Try it ->
Starting at the line that contains "The image size is (671, 468)." in the listing below, write out every line word for word until you have written the line that contains "Delete the Standard".

Records provided ->
□ □ □

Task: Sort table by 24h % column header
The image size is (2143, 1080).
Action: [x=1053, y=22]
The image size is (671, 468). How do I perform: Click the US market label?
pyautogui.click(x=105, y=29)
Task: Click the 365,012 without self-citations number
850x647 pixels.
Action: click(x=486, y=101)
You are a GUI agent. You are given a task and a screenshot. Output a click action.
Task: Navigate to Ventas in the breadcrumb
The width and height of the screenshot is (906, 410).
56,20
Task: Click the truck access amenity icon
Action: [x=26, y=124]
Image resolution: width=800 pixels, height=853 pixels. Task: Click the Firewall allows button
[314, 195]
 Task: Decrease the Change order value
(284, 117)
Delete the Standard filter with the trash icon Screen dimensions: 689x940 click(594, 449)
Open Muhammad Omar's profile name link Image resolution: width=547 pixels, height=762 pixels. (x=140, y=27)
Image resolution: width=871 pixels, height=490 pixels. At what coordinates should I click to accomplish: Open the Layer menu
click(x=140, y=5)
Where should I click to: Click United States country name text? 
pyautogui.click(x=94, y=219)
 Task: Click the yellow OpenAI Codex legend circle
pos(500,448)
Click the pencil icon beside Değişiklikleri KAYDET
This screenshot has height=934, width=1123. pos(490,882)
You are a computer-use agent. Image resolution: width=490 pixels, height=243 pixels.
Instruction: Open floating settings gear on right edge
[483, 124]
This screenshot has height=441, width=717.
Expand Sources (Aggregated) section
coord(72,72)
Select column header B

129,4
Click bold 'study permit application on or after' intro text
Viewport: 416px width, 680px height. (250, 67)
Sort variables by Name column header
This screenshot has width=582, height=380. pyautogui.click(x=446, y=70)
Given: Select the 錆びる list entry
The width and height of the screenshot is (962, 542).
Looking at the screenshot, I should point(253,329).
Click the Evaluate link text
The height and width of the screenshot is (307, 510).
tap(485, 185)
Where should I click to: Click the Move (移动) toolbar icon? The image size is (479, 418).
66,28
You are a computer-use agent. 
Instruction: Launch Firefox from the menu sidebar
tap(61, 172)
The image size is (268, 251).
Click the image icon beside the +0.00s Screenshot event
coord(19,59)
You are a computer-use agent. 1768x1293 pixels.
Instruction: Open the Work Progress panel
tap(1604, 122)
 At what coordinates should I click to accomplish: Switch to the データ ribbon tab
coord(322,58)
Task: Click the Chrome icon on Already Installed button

□ □ □

Answer to the exercise ->
The image size is (671, 468). How do I perform: Click the US market label?
pyautogui.click(x=105, y=29)
Task: Click the 365,012 without self-citations number
850x647 pixels.
Action: click(x=486, y=101)
You are a GUI agent. You are given a task and a screenshot. Output a click action.
Task: Navigate to Ventas in the breadcrumb
The width and height of the screenshot is (906, 410).
56,20
Task: Click the truck access amenity icon
Action: [x=26, y=124]
Image resolution: width=800 pixels, height=853 pixels. Task: Click the Firewall allows button
[314, 195]
 Task: Decrease the Change order value
(284, 117)
Delete the Standard filter with the trash icon Screen dimensions: 689x940 click(594, 449)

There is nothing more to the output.